--- Description of the task ---
Pick out each line of the items below that contains the string "icon" and copy it. Case matters.

--- Input records ---
>> BEGIN
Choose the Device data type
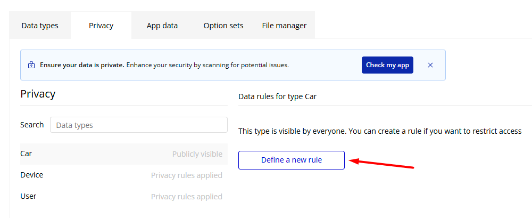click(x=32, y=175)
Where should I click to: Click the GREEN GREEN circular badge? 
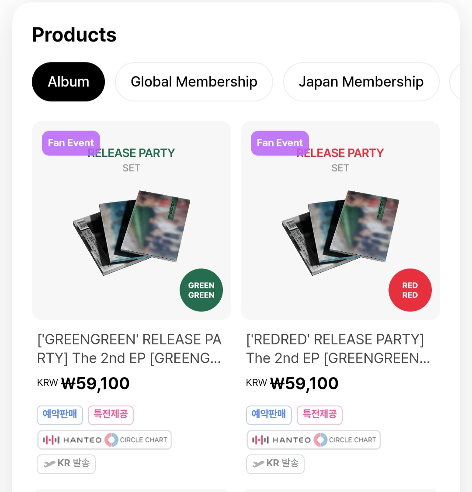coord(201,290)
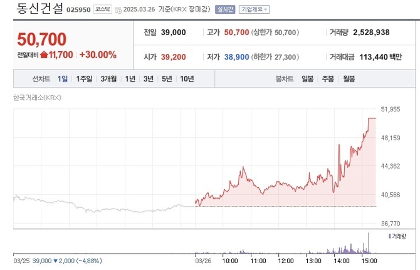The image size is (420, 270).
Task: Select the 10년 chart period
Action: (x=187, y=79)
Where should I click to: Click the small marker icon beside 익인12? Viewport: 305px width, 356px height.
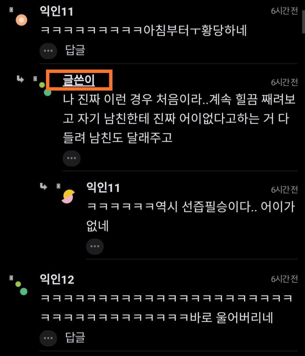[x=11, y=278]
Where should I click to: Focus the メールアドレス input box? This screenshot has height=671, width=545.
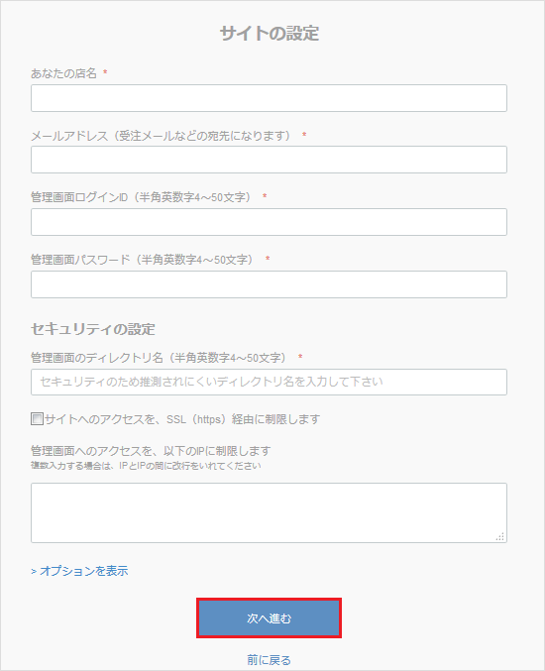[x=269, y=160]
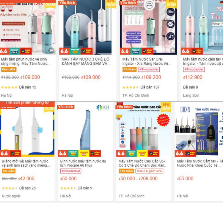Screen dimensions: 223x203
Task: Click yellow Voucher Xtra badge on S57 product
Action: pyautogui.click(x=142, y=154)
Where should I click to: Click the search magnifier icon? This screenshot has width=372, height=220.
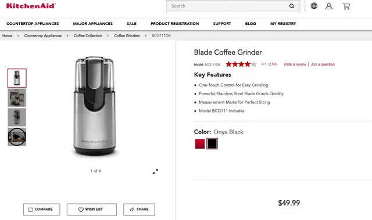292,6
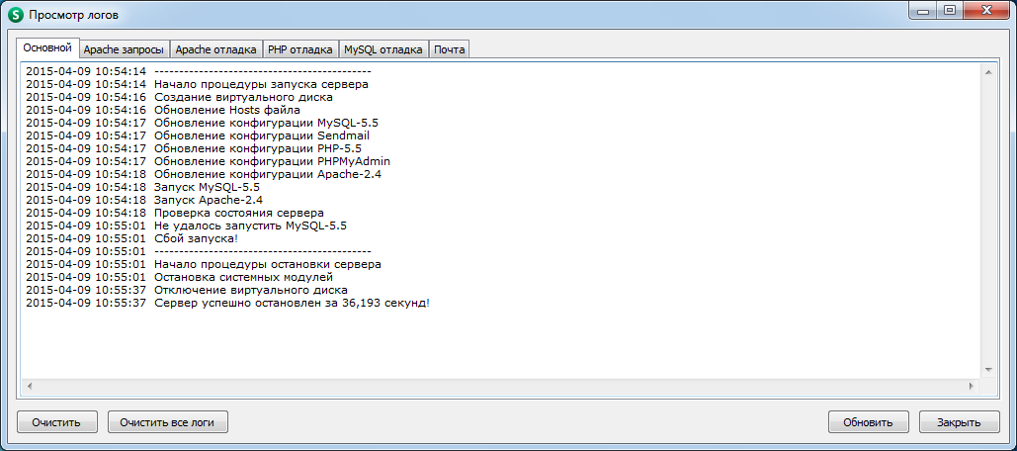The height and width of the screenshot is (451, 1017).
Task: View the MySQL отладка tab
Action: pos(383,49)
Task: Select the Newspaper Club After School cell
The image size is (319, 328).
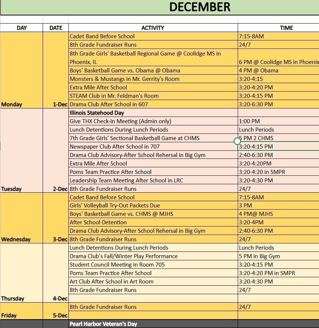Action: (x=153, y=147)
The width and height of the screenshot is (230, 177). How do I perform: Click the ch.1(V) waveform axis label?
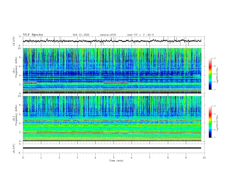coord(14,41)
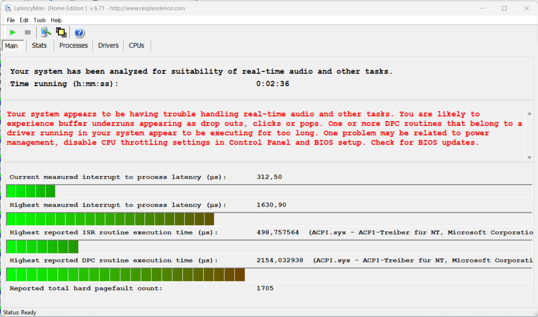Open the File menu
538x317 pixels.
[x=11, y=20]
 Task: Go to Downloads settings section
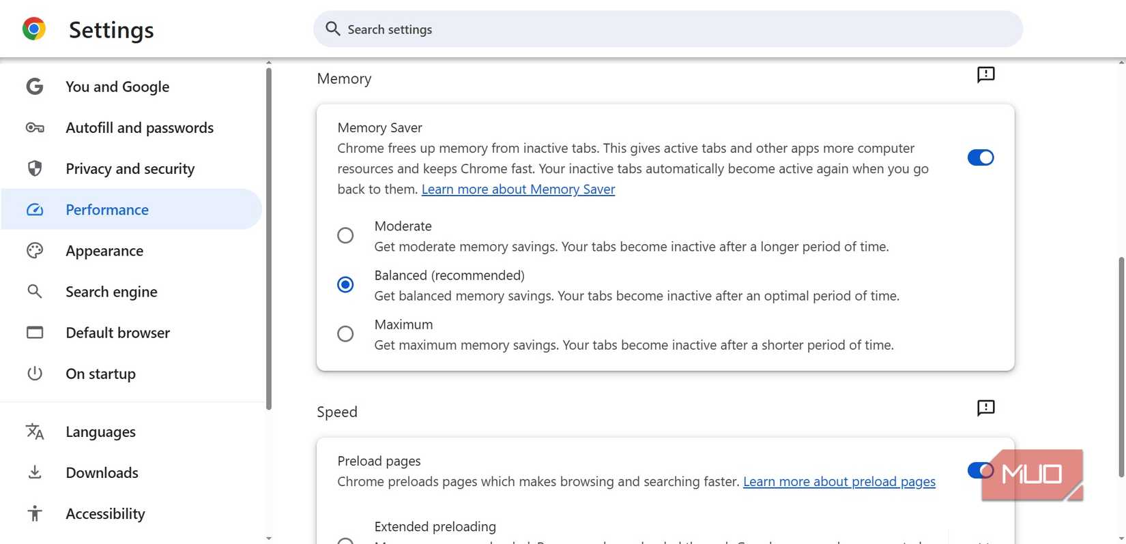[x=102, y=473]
>> END
--- Output for this exercise ---
Where should I click to: Click the small marker icon beside 익인12? Viewport: 305px width, 356px height.
Where should I click to: Click the search magnifier icon? This screenshot has width=372, height=220.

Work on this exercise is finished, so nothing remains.